### [Page extract]
◆ ◆ ◆ ◆ ◆
FIG. 6A shows a visualization based on pointing elements where color highlighting of pointing elements is used to warn the user that a collision is predicted;

FIG. 6B shows a further visualization based on pointing elements where color highlighting and overlaying of pointing elements, which illustrate a diversion from the movement path, are used to warn the user that a collision is predicted; and

FIG. 7 shows components of an AR-based information system and a server communicating with the system.

DETAILED DESCRIPTION

The aspects of the present disclosure will now be described more fully hereinafter with reference to the accompanying drawings, on which certain embodiments of the invention are shown. These aspects may, however, be embodied in many different forms and should not be construed as limiting; rather, these embodiments are provided by way of example so that this disclosure will be thorough and complete, and to fully convey the scope of all aspects of invention to those skilled in the art. Like numbers refer to like elements throughout the description.
◆ ◆ ◆ ◆ ◆
### [Supplied data]
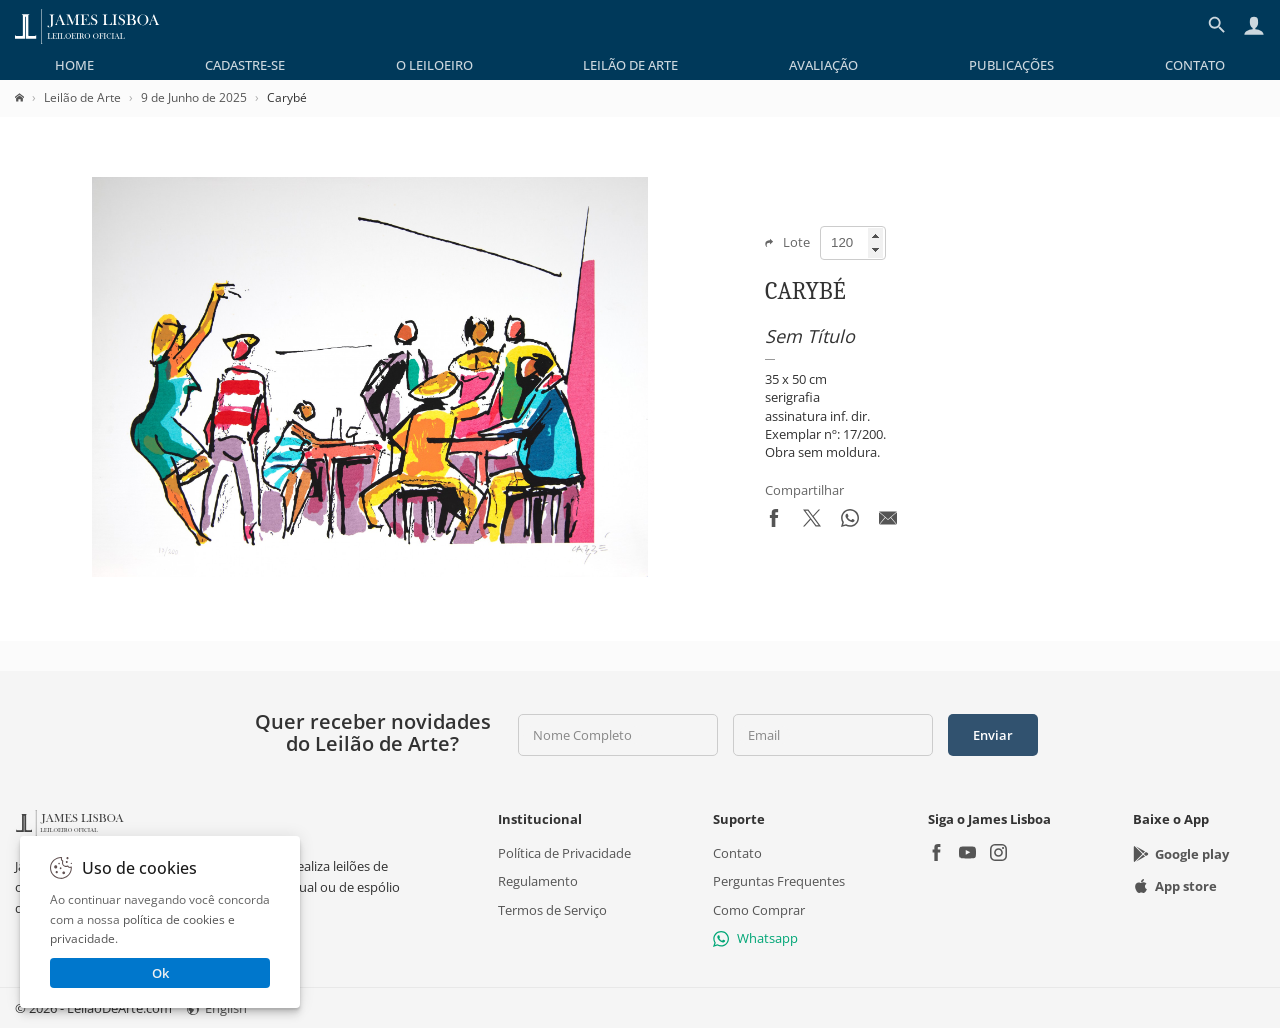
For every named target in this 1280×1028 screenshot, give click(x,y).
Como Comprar (759, 910)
◆ ◆ ◆ ◆ ◆
### [What needs to be done]
List every figure number mentioned in the patent extract. The lines after the patent extract are separate material.

### [Finished exercise]
FIG. 6A, FIG. 6B, FIG. 7